■ **Required action**:
Count the lines below that contain the word "computer", and reply with only that number.

■ **Stored data entries**:

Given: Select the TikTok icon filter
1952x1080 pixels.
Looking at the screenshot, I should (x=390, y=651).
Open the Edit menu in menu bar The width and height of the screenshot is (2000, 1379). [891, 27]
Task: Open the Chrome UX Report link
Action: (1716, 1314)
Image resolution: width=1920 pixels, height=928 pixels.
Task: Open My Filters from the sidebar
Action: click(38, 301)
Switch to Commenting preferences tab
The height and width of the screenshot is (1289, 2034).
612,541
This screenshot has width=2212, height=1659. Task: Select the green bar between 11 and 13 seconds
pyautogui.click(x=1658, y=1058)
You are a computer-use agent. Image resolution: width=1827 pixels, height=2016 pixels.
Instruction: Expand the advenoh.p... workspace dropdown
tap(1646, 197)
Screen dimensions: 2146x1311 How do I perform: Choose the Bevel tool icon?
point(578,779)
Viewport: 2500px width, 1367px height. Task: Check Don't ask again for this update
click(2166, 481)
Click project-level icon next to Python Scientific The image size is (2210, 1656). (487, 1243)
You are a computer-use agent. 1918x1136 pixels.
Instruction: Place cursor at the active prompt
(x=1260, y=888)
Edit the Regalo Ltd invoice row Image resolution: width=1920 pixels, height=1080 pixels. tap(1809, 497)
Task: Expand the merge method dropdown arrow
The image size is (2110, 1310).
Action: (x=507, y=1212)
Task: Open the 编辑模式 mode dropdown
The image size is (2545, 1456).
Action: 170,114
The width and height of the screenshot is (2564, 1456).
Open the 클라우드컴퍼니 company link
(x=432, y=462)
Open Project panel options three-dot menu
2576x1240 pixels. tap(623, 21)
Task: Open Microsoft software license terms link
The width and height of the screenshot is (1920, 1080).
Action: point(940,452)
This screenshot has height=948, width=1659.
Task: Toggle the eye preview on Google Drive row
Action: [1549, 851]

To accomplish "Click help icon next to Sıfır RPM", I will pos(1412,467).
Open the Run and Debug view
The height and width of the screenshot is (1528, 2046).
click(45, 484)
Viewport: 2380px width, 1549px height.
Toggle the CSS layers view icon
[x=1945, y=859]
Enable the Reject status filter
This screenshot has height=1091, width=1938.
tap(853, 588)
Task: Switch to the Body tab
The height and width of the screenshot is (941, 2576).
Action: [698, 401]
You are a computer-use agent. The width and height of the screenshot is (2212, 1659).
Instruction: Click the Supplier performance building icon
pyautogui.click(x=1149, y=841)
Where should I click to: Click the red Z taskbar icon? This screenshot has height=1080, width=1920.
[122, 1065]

■ **Task output**:
3